In this monograph, we develop a mathematical framework based on asymptotically good random structured codes, i.e., codes possessing algebraic properties, for network information theory. We use these codes to propose new strategies for communication in multi-terminal settings. The proposed coding strategies are applicable to arbitrary instances of the multi-terminal communication problems under consideration. In particular, we consider four fundamental problems which can be considered as building blocks of networks: distributed source coding, interference channels, multiple-access channels with distributed states and multiple description source coding. We then develop a systematic framework for characterizing the performance limits of these strategies for these problems from an information-theoretic viewpoint. Lastly, we identify several examples of the multiterminal communication problems studied herein, for which structured codes attain optimality, and provide strictly better performance as compared to classical techniques based on unstructured codes. In summary, we develop an algebraic and probabilistic framework to demonstrate the fundamental role played by structured codes in multiterminal communication problems. This monograph deals exclusively with discrete source and channel coding problems.
In the recent past, many components of modern infrastructure such as transportation systems, power systems, climate and environment monitoring systems, education systems and even government are being increasingly interconnected through information networks. Central to the functioning of current-day information networks are strategies that facilitate distributed network information processing objectives. In this monograph, the authors address the overarching challenge of designing efficient information processing strategies from a fundamental network information theory viewpoint.

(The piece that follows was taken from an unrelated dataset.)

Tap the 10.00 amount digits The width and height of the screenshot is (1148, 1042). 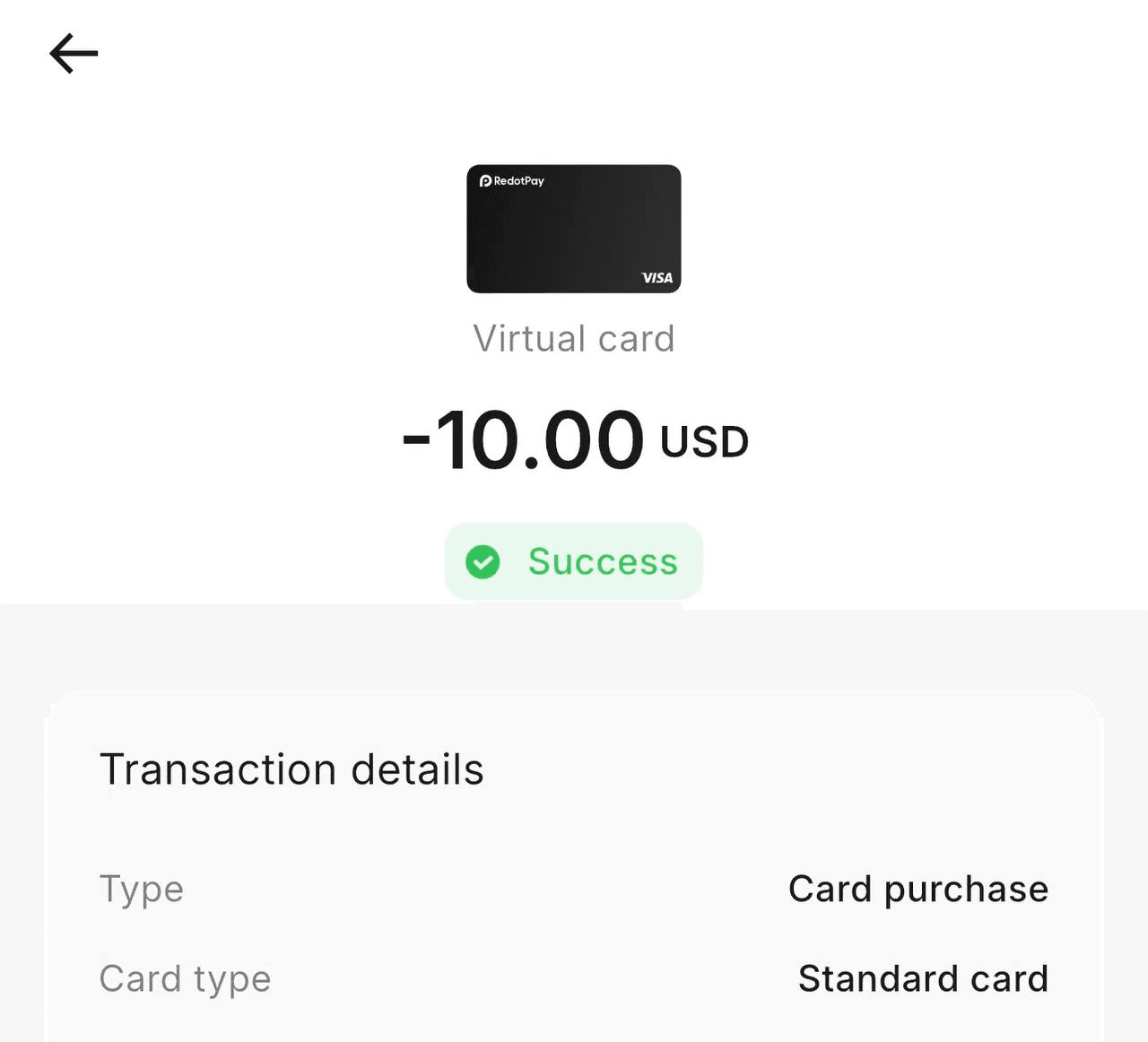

The authors address several network communication problems which can be considered as building blocks of networks. They consider these problems from both the data transmission and the data storage perspectives. They devise structured coding schemes for the finite alphabet cases of these problems and for each problem provide at least one example where they prove that the structured coding scheme is optimal, whereas the unstructured coding scheme is strictly suboptimal. Toward studying the information-theoretic performance limits in each of these communication scenarios, they consider two key concepts: common information and code structure. They uncover a new fundamental connection between them, and develop the key elements of a unified coding framework.
This monograph is aimed at students, researchers and practitioners in information theory and communications. It provides an in-depth discussion of the theory and techniques resulting in a framework that the reader can apply to further their own work.